Migrant women who worked throughout the pandemic in health care, aged care, factories, farms, food retail and other essential industries deserve top mention. IWD is after all an opportunity to honour women workers’ activism, strength and leadership in workplaces and in the streets in calling for fairness, equality and safety at work. Early migrant women worker activists fought for safety at work, in the wake of avoidable tragedies like the 1911 Triangle Shirtwaist factory fire in New York.
This year, safety for women at work took on a new meaning as Coronavirus infiltrated healthcare, aged care and food processing workplaces in Australia. Migrant women are well represented in these workplaces, with more than 40% of women with permanent residency and 30% of women on temporary visas working within these industries as front line carers, nurses, doctors, cleaners and food processors. This IWD we must acknowledge and honour these women for their work keeping so many of us safe, healthy, protected, clean and fed.
Women from migrant communities are also among those we have to thank for the increased visibility over this year of violence against women in the workplace. The revelations of sexual assault, sexual harassment and ingrained misogyny in Australia’s parliaments have starkly highlighted just how far there is to go before all women are free from violence in the workplace.
The most recent reports are shocking but not surprising to women. We know that the problems are not limited to parliament. As the 2018 national survey found, 85% of Australian women have experienced sexual harassment in the workplace. The problem exists across Australian workplaces and it is systemic and ingrained. This means that the more vulnerable the worker, and the fewer protections they have, the more likely they are to be subjected to violence in the workplace.
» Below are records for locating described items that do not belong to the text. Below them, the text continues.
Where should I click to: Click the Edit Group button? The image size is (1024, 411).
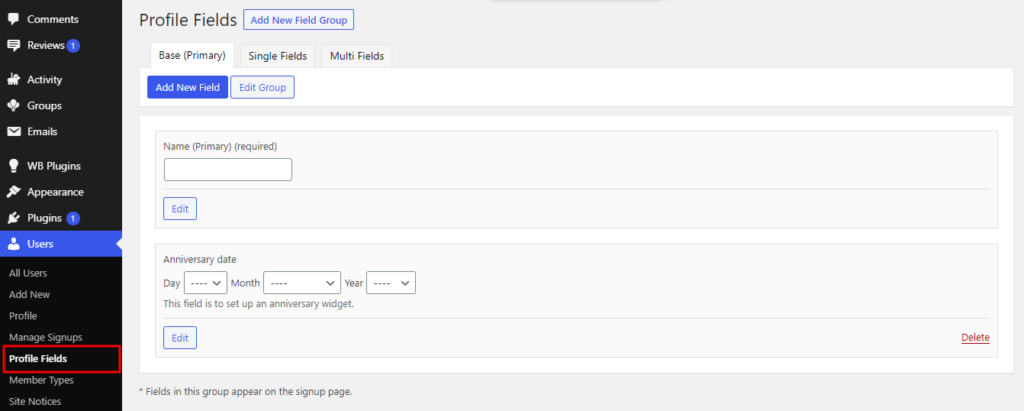click(263, 87)
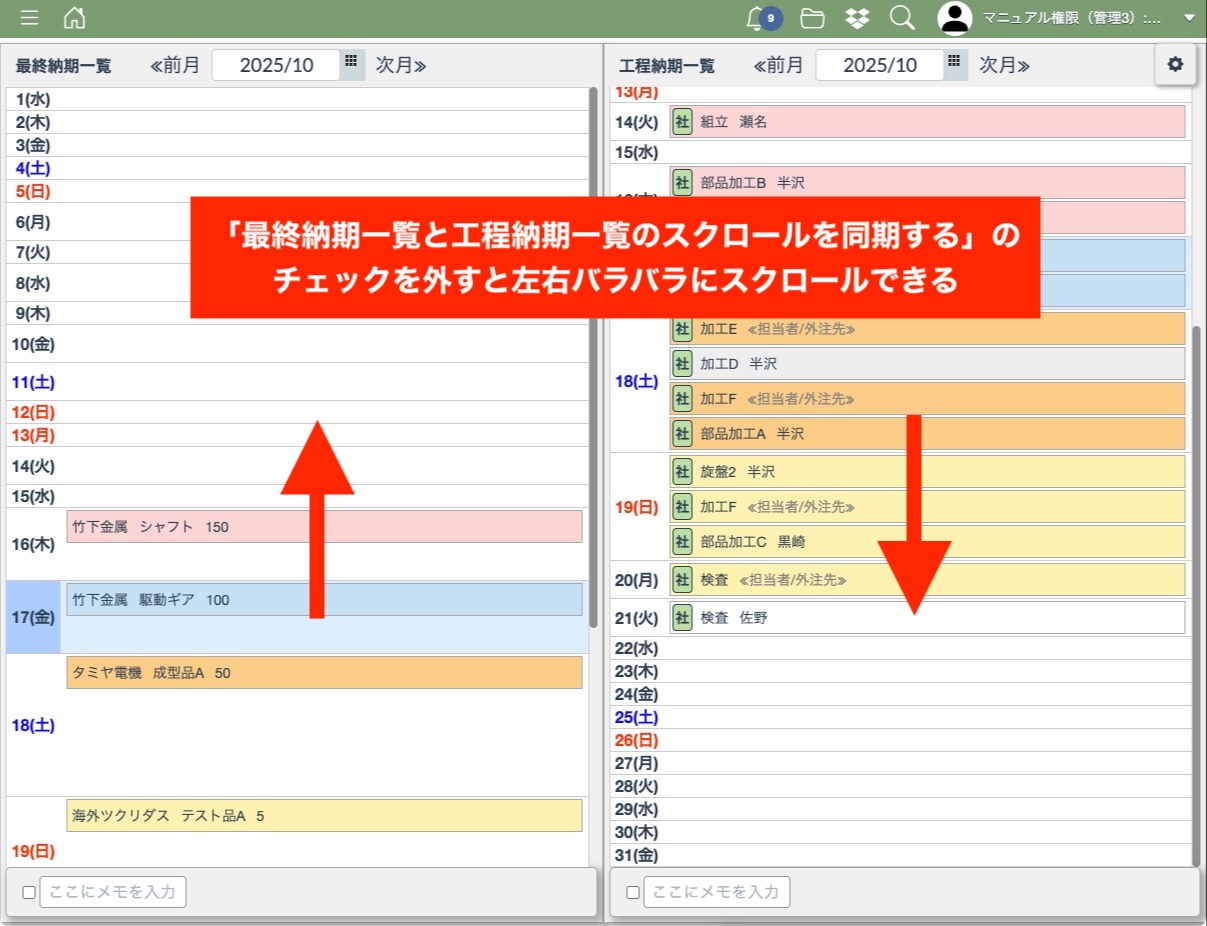Go to 前月 in 最終納期一覧

tap(175, 66)
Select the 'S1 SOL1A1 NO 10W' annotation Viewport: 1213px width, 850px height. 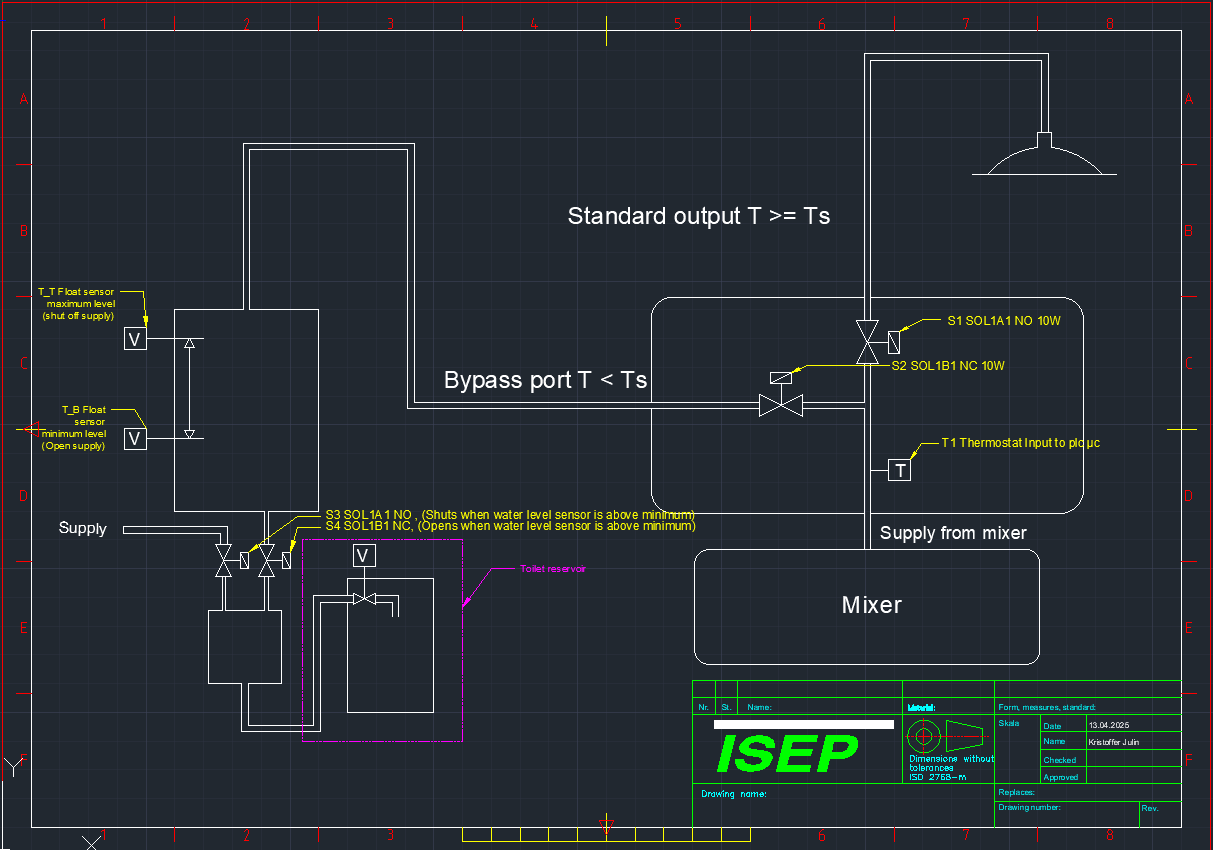click(x=1003, y=322)
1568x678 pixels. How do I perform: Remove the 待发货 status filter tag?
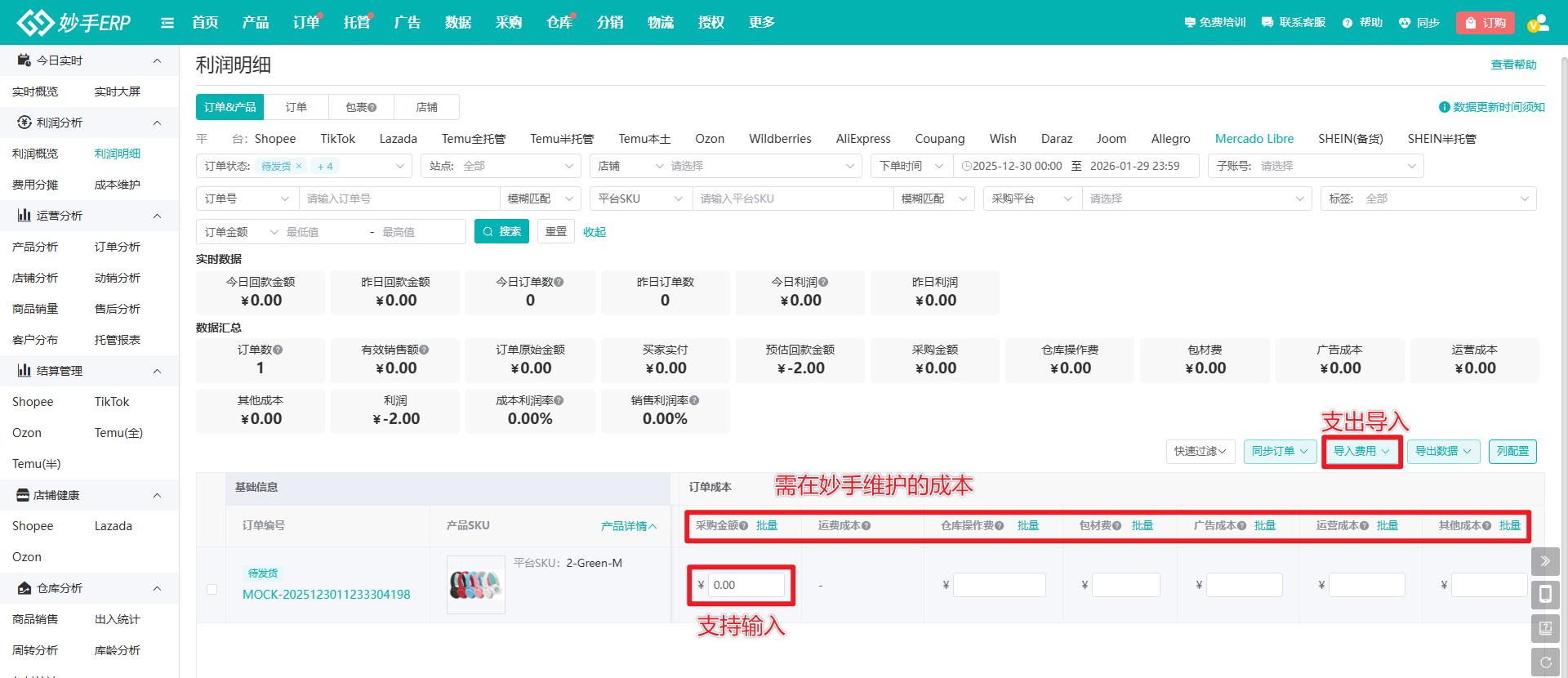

We learnt during COVID-19 that the fruit and vegetable industry relies heavily on the exploitation of migrant workers, and that in the absence of workplace protections within these industries, sexual harassment and sexual assault against migrant women workers are freely perpetuated with little consequence for perpetrators.
This IWD we honour migrant women workers, fighters, activists, survivors, and we acknowledge the important positive difference they make across our community and workplaces. We share their pain, rage and passion, and we understand the risks they take. For IWD and always, to migrant women everywhere, we offer our commitment to continuing the work, our solidarity and sisterhood.